What you need to do:
Condense the paragraph of the Estabrook Woods text that begins "As for faculty housing" into a short bulleted list that keeps its main facts.

Text extract:
================================
Returning now to the Estabrook Woods controversy, in a school devoted to understanding the environment and how to live on the Earth, in an overpopulating world rapidly running out of oil and amid nations amassing arms to protect their sources of it, having another set of playing fields just doesn't seem too pressing. Building them at the expense of wetlands and woods does not compute at all. At the college level, I doubt if it will long seem reasonable to fly two football teams, including bands and coaches–a couple of hundred people–thousands of miles to play each other for an hour or two in a bowl game. Similar pressures will surface at Middlesex, and while it may be possible to continue to play Groton and St. Marks, perhaps St. George's will soon be too far away, if it isn't already. In fact, sports might make more ecological sense as inter dormitory games than as inter school games. After all, I would argue, the point is to develop the potential of the human body and to explore the possibility that teamwork has to offer, not to smash some historically chosen rival at a distant school. Blasphemy to some I suppose, but all this is to say that the effort in a future-oriented school would be to get the sports program to fit the playing fields available, not the other way around. Perhaps it is now clear how the assumption of keeping Middlesex unchanged is getting in the way.

As for faculty housing, a good ecological (and sociological) argument can be made for having such houses close to the rest of campus, perhaps nearby in the Woods. Further, I can imagine places in Estabrook Woods, facing south over the pond, where a few small homes could be set lightly on the land without removing significant trees or disturbing the ecosystem of the Woods. But there would not be roads, or automobiles, or power lines to such houses, in fact, nothing at all except a simple foot or bike path. And each house would be a demonstration of self-sufficiency, generating its own electricity, collecting its own water and heat, and handling its own wastes. It is possible to build such houses, and to make them comfortable, requiring no major changes in lifestyle. Believe me, I've been teaching architectural design for a long time now; I know it can be done. And in a school such as Middlesex, it should be done, even if only for its educational value.
================================
Available data:
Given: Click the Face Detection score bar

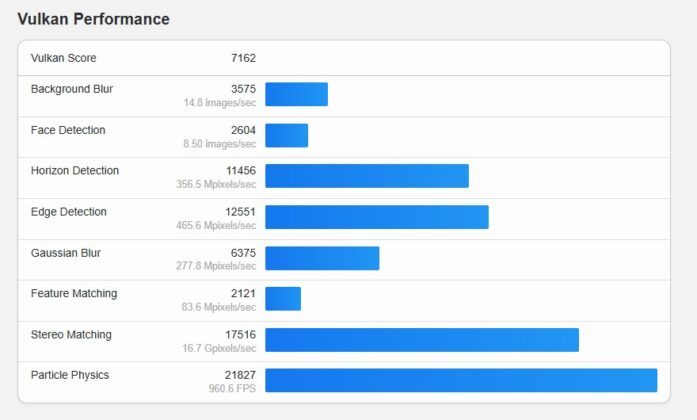Looking at the screenshot, I should coord(287,135).
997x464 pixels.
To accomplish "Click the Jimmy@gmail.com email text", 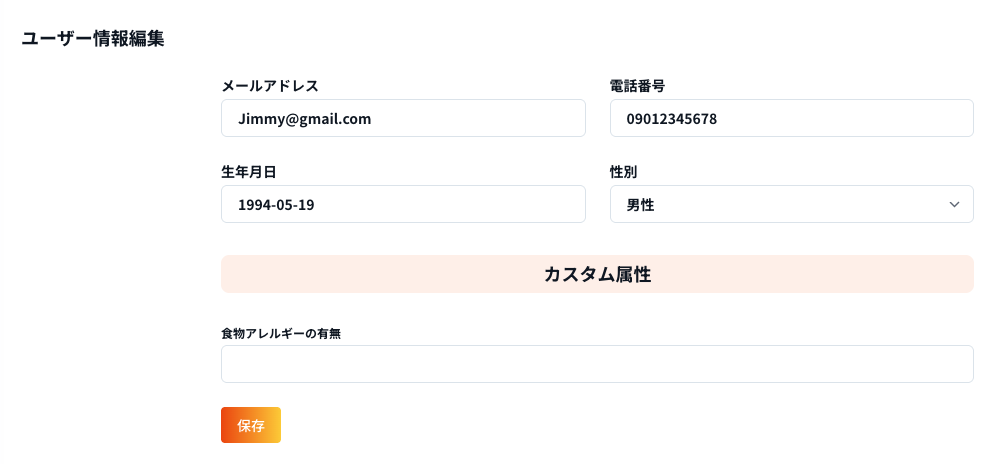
================================
Output for this task:
- Faculty houses near the rest of campus, perhaps in the Woods, make ecological and sociological sense.
- A few small homes could sit lightly on the land in Estabrook Woods, facing south over the pond, without removing significant trees or disturbing the ecosystem.
- They would have no roads, cars, or power lines, only a simple foot or bike path.
- Each house would be self-sufficient, generating its own electricity, collecting its own water and heat, and handling its own wastes.
- Such houses can be built and made comfortable without major lifestyle changes, which the author knows from long experience teaching architectural design.
- Middlesex should build them, even if only for their educational value.